** Records follows **

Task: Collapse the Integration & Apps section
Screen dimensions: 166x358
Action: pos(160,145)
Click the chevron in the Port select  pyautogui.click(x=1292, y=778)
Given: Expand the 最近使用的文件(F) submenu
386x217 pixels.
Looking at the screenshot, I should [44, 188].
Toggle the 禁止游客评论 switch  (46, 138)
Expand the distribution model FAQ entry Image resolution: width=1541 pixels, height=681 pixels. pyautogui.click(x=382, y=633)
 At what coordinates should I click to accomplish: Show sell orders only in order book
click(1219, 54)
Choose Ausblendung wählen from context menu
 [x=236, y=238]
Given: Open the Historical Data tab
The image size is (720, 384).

** End of Records **

» **Task details**
Without altering a single word, repeat the material.

» **Expected output**
Task: Collapse the Integration & Apps section
Screen dimensions: 166x358
Action: pos(160,145)
Click the chevron in the Port select  pyautogui.click(x=1292, y=778)
Given: Expand the 最近使用的文件(F) submenu
386x217 pixels.
Looking at the screenshot, I should [44, 188].
Toggle the 禁止游客评论 switch  (46, 138)
Expand the distribution model FAQ entry Image resolution: width=1541 pixels, height=681 pixels. pyautogui.click(x=382, y=633)
 At what coordinates should I click to accomplish: Show sell orders only in order book
click(1219, 54)
Choose Ausblendung wählen from context menu
 [x=236, y=238]
Given: Open the Historical Data tab
The image size is (720, 384).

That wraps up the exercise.